Paper SS1-ThM9
In-Situ Polarization and Structure of 4 and 10 Layer Epitaxial BaTiO₃ Films

Thursday, October 18, 2007, 10:40 am, Room 608

Ultrathin films of ferroelectric materials lose their ferroelectric properties due to the depolarizing field opposing the polarization. It is important to understand the limits and conditions limiting nanoscale ferroelectrics, which are being considered for a number of sensors, memories, and transistor devices. For BaTiO₃, ferroelectricity has previously been observed experimentally down to 12 layers and predicted by first-principles calculations in 6 layer films. Film environment and interfaces play a critical role in ferroelectric properties. We have grown BaTiO3 ultra-thin films SrRuO₃/SrTiO₃ using laser-MBE in high oxygen pressures (10 mTorr). The large 2.3% lattice mismatch in this system requires careful choice of growth conditions. For ultrathin films, RHEED oscillations and patterns during growth show that layer-by-layer growth of flat, highly strained films is possible.

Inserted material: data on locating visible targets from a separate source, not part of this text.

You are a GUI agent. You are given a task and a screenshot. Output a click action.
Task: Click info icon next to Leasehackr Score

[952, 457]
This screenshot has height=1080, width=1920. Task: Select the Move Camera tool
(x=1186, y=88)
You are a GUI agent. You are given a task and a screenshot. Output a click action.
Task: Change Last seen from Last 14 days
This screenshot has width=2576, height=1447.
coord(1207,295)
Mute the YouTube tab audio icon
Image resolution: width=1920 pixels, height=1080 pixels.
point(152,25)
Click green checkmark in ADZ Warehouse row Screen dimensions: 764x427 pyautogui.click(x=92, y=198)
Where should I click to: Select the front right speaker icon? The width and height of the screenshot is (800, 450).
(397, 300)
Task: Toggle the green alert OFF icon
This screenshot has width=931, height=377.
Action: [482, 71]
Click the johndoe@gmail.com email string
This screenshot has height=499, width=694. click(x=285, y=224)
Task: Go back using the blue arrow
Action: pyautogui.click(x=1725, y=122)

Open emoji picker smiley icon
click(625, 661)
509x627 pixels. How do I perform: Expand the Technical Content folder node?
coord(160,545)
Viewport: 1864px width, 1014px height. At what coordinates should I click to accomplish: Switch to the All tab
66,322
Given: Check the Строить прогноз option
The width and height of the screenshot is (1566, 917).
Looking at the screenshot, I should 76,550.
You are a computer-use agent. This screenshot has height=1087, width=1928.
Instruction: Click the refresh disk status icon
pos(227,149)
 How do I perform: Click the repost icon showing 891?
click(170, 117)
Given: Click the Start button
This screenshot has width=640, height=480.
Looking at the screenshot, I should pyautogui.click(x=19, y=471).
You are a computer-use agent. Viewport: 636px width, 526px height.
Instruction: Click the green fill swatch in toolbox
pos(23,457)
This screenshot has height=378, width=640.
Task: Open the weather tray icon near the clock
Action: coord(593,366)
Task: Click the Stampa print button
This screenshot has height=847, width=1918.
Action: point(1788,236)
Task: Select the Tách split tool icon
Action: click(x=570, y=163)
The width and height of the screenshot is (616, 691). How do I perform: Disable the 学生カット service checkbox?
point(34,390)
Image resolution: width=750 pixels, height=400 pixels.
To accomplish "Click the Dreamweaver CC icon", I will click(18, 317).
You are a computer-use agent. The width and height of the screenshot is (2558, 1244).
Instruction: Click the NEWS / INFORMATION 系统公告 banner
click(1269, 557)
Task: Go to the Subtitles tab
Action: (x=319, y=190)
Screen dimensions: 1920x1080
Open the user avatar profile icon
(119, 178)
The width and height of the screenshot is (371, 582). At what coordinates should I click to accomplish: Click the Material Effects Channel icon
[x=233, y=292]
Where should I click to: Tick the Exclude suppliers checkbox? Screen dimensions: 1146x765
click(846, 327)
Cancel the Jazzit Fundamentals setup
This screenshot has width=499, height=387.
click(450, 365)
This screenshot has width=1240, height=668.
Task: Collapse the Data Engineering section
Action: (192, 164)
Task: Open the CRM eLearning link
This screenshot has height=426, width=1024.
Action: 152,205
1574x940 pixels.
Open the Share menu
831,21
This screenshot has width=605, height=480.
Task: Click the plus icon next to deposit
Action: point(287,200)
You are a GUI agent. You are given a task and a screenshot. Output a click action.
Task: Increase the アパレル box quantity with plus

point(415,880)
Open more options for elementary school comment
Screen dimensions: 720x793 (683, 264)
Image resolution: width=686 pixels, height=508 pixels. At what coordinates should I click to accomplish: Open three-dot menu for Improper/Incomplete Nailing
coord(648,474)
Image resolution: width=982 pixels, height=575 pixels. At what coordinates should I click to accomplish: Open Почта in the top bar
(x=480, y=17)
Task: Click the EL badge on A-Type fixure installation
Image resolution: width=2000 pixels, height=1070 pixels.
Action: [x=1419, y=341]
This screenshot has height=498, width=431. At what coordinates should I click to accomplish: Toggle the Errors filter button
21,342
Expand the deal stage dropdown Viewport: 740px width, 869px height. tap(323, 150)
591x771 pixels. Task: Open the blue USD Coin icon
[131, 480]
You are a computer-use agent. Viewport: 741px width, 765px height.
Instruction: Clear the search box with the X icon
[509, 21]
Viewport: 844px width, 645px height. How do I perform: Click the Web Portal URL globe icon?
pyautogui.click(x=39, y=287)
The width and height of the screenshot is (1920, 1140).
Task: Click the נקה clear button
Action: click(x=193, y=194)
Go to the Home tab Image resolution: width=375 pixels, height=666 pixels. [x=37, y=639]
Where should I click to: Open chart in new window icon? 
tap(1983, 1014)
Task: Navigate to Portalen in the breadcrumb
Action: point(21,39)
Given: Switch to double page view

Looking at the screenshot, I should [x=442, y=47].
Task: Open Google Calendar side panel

We report in-situ, ultrahigh vacuum characterization of epitaxial films using low energy electron diffraction (LEED I-V) and scanning tunneling spectroscopy (STS). Films produce sharp (1x1) LEED patterns, indicating a well-ordered tetragonal phase structure. Comparison of observed diffraction intensities for 4 and 10 layer films at 130 and 300 K with calculated intensities reveals a vertical displacement of the central Ti, corresponding to a polarization consistent with compressive strain. Structures and polarization change dramatically after exposure to small quantities of water. STS shows discontinuous jumps at +/- 2.5 V that may indicate polarization switching. Research was sponsored by the Division of Materials Sciences and Engineering and the Center for Nanophase Materials Sciences, Office of Basic Energy Sciences, U.S. Department of Energy with Oak Ridge National Laboratory, managed and operated by UT-Battelle, LLC.